Barqusya (also: Barkusya, ) was a Palestinian Arab village in the Hebron Subdistrict, depopulated  in the 1948 Palestine War. It was located 31 km northwest of Hebron.

History
In 1838,  in the Ottoman era,   Berkusia  was noted as Muslim village in the Gaza area, and being "somewhat larger" than Bil'in.

In 1863,  Victor Guérin found the village to have about 150 inhabitants. He further noted that it was situated on a low hill, with fig trees to the north. 
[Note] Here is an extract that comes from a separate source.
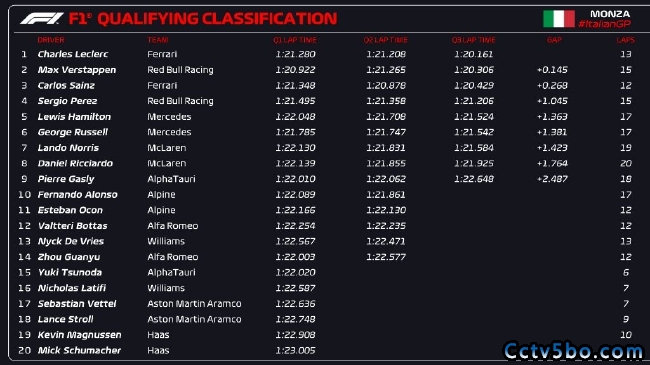Click the Q3 LAP TIME header
The width and height of the screenshot is (650, 365).
click(473, 40)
An official Ottoman village list of about 1870 showed that Berkusja had 28 houses and a population of 72, though the population count included men, only. 

In 1882 the PEF's Survey of Western Palestine (SWP) described it:  "A village of moderate size, on a hill in a conspicuous position. The houses are of mud and stone. There is a fine well, resembling that of Summeil, west of the village, and rock-cut tombs to the south-west." 

In 1896 the population of  Berkusja was estimated to be about 171 persons.

British Mandate era
In the 1922 census of Palestine conducted by the British Mandate authorities, Barqusya had a population of 198 inhabitants, all Muslims, increasing in the  1931 census   258 inhabitants, in 53 houses. 

In the 1945 statistics, it had  a population of 330 Muslim inhabitants, and a land area of 3216 dunams.   Of this, 28 dunams were for plantations and irrigable land,  2460 dunams were for cereals, while 31 dunams were built-up (urban) land.

1948 and aftermath
It was depopulated during the 1948 Arab-Israeli War on July 9, 1948, as part of Operation An-Far.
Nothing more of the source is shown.